--- What the task asks ---
Scan the records for lines with the word "legend", and copy every such line.

--- Supplied material ---
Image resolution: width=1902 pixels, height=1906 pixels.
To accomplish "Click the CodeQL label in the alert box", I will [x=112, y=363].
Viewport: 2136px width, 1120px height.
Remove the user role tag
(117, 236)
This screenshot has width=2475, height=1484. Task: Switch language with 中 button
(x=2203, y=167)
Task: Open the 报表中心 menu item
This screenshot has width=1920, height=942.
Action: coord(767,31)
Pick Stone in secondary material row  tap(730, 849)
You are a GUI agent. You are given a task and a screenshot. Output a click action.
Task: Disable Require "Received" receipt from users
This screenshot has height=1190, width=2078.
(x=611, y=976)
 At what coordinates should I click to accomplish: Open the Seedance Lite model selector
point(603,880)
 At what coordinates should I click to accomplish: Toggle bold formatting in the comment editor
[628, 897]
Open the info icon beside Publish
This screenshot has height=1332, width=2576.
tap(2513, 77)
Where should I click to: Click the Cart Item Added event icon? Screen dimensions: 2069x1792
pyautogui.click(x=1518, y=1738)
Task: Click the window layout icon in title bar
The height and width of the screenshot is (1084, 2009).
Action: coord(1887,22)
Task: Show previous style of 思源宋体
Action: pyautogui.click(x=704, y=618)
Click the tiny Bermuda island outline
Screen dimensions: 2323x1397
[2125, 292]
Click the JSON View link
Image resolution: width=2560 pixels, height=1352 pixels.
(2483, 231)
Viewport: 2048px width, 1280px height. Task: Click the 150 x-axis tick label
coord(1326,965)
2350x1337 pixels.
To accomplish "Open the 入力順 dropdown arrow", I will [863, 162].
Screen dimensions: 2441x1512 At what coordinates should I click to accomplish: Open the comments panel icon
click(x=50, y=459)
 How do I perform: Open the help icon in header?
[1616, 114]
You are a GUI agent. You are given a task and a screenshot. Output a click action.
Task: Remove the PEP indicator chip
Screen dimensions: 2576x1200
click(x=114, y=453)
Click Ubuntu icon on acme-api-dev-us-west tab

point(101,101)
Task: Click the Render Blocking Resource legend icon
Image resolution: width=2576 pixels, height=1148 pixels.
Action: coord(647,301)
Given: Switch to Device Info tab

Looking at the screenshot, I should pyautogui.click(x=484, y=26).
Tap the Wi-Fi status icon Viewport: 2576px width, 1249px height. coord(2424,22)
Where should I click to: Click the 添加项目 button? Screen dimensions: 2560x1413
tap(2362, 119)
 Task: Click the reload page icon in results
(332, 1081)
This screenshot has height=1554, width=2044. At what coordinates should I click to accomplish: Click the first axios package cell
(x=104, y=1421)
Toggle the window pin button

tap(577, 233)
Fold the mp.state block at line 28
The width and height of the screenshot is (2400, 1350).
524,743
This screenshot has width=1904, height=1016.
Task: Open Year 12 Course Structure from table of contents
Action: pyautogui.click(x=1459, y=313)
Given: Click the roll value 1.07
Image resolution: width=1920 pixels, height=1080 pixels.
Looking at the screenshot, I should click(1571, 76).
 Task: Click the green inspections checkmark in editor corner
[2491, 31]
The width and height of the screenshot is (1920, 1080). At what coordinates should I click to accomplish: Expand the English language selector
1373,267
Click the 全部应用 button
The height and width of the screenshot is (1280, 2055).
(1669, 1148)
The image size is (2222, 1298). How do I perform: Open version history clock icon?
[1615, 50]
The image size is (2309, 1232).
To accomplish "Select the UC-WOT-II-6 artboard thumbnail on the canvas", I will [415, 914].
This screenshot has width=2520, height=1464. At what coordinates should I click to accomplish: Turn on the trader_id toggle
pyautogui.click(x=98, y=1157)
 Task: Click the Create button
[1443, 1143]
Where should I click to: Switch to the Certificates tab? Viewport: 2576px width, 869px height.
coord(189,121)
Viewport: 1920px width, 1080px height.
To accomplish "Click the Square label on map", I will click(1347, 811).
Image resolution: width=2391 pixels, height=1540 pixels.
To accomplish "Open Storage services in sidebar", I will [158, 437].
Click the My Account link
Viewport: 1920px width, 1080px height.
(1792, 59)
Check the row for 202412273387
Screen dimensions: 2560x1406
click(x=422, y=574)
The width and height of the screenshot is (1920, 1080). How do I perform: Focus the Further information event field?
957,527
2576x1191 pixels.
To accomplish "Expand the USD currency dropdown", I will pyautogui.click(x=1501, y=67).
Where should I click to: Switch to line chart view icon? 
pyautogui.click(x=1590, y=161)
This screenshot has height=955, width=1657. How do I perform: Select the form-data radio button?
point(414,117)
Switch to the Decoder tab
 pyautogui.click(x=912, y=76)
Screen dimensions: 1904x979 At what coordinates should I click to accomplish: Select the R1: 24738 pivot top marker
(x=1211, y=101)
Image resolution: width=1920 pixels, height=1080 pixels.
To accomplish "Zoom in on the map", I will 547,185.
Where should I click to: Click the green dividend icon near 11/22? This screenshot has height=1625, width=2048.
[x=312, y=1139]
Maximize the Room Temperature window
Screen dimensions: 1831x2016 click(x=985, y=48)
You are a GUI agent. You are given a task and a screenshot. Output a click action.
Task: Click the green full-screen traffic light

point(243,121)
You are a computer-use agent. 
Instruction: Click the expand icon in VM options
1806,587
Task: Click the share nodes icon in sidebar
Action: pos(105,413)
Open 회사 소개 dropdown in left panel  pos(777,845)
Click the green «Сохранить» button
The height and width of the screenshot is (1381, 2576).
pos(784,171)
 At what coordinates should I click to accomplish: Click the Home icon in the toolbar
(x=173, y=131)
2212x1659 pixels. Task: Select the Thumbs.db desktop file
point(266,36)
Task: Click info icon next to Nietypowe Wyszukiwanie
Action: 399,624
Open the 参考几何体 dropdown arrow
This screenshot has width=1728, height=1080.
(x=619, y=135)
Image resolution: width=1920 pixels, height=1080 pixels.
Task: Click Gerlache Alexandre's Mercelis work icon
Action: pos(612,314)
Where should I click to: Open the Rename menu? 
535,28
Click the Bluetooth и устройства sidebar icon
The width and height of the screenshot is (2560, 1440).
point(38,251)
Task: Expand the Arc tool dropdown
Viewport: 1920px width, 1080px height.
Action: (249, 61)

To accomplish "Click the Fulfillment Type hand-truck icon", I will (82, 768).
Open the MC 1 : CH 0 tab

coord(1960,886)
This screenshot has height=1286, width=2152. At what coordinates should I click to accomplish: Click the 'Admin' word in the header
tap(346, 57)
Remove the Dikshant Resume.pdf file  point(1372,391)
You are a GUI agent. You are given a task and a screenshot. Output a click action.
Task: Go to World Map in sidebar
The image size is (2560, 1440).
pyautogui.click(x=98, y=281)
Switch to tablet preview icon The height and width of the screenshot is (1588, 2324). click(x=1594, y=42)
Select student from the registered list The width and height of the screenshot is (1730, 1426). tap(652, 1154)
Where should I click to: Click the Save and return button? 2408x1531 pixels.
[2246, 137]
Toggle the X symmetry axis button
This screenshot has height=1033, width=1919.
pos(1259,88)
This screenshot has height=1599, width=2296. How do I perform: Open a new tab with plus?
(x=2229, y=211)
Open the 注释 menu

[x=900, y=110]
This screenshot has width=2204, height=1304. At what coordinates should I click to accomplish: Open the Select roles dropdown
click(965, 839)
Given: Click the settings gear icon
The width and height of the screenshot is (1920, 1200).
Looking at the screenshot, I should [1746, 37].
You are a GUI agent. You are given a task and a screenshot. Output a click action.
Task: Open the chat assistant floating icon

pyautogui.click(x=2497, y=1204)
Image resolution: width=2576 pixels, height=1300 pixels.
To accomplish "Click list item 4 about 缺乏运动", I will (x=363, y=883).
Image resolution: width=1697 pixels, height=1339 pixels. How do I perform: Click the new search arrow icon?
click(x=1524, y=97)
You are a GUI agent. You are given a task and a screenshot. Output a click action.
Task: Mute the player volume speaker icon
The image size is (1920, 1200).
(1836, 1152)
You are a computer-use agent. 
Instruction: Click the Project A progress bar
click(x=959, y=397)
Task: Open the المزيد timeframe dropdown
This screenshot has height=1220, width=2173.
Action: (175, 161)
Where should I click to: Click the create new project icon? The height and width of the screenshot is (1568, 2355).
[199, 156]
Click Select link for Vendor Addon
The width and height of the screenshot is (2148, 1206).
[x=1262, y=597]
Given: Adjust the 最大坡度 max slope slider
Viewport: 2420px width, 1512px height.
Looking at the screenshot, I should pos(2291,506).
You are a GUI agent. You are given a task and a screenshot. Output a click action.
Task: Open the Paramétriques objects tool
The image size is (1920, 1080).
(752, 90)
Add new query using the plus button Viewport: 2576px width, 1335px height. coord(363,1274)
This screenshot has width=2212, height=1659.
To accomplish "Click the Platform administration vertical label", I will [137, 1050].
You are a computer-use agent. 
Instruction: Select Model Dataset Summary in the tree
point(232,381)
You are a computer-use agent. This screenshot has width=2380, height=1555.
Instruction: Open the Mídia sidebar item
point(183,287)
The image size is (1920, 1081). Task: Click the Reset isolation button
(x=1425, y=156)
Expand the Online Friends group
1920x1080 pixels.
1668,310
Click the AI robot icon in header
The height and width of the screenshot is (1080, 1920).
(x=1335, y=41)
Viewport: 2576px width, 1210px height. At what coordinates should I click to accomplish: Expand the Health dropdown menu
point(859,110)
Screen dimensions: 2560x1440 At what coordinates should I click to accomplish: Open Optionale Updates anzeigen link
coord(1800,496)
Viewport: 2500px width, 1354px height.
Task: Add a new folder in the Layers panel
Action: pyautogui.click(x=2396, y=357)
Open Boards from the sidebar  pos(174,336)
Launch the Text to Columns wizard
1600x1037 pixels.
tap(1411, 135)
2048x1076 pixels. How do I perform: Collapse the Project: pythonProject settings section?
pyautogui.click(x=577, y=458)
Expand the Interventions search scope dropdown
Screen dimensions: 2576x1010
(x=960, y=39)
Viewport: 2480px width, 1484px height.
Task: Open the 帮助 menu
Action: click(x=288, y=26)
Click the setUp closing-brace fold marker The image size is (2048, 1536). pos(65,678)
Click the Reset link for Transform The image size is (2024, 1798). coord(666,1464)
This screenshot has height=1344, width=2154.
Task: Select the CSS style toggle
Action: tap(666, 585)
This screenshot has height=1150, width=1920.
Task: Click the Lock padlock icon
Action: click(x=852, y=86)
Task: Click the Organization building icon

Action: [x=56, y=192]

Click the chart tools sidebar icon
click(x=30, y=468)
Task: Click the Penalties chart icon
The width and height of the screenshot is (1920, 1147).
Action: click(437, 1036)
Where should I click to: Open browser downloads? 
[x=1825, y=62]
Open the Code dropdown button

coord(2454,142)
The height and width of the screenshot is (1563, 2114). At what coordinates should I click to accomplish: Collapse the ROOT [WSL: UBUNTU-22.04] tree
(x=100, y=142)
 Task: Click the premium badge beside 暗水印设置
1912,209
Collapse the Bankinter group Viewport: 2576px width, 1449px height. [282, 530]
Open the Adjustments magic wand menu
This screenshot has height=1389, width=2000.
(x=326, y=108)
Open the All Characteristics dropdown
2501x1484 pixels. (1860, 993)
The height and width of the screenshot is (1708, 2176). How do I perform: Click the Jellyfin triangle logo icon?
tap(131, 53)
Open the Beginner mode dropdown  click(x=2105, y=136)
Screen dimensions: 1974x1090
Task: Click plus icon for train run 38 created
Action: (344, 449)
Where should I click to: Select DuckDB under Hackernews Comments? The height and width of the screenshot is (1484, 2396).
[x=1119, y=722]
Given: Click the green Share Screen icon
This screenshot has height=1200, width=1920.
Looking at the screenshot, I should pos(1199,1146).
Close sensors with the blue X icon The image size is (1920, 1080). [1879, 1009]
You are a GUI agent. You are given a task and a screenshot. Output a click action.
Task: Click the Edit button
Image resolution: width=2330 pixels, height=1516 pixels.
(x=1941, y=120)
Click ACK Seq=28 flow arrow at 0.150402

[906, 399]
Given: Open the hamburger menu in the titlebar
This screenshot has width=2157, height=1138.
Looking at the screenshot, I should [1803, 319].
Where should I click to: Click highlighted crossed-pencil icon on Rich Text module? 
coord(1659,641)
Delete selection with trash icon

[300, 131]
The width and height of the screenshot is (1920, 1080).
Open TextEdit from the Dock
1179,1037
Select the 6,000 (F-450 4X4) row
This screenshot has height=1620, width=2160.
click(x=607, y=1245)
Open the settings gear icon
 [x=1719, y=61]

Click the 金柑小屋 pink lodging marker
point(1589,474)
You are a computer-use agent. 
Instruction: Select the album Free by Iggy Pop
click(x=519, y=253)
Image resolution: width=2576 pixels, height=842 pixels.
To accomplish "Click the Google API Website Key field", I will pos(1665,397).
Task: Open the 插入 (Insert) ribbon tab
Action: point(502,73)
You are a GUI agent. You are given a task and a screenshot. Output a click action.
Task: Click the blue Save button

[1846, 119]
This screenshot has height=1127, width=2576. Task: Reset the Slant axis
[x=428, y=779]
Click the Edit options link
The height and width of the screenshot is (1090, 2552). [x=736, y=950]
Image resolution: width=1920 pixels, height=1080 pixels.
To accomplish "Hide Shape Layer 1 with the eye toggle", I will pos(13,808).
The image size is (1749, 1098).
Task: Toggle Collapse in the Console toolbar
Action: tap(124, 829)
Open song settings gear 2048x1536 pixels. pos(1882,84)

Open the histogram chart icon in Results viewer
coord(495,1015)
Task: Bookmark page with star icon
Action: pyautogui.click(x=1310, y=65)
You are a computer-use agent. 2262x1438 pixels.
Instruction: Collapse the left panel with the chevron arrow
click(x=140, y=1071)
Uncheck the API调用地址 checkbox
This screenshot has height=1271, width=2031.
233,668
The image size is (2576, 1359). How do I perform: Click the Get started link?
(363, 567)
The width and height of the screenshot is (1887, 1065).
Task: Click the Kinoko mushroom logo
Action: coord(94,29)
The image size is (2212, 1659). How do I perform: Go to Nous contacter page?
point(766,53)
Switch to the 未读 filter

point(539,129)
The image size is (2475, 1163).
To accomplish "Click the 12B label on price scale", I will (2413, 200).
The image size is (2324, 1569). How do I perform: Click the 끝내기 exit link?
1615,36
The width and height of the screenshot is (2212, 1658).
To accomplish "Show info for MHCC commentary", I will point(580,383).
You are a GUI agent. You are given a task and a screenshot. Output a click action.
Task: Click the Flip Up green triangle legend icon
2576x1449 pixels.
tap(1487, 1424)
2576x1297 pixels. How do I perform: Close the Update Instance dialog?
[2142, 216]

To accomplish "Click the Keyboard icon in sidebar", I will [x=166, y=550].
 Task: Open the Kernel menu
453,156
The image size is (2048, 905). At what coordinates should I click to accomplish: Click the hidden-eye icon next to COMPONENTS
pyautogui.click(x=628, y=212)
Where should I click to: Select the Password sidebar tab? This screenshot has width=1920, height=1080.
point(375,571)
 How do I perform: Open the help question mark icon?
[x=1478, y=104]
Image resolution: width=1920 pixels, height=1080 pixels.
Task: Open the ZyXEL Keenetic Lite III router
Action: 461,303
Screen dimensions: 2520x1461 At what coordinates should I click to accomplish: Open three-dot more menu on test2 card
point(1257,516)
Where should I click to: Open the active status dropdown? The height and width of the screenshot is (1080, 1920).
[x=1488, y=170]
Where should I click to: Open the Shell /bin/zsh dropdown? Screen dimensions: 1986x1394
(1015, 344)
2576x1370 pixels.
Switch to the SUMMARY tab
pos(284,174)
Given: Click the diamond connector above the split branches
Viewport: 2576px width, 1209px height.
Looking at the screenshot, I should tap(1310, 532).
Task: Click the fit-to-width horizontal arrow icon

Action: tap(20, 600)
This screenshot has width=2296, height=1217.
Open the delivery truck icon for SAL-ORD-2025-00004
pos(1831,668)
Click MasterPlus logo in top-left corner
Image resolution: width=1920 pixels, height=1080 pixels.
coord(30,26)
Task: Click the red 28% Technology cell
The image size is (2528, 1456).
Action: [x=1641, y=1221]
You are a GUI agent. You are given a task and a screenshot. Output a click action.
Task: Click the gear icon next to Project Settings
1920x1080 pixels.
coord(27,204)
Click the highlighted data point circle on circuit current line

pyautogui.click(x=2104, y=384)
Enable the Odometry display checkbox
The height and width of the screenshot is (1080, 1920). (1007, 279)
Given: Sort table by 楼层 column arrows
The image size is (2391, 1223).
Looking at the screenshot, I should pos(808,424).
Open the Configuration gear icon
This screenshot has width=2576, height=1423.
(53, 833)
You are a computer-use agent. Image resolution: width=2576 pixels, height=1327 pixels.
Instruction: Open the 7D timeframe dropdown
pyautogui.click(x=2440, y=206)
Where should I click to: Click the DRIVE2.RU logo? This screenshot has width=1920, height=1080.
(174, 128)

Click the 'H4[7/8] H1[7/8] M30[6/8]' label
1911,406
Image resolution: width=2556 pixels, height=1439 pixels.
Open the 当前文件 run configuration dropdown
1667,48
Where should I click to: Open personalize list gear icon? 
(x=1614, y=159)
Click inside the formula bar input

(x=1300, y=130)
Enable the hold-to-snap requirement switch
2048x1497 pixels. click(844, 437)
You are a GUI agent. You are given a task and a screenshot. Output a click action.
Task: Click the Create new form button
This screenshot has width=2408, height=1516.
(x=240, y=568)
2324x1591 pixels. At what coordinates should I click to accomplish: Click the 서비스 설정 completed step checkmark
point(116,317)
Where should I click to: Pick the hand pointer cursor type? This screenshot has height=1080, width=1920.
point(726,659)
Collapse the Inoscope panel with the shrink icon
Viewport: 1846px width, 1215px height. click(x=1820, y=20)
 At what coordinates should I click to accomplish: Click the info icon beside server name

--- Answer ---
Task: Click the Render Blocking Resource legend icon
Task: Click the Flip Up green triangle legend icon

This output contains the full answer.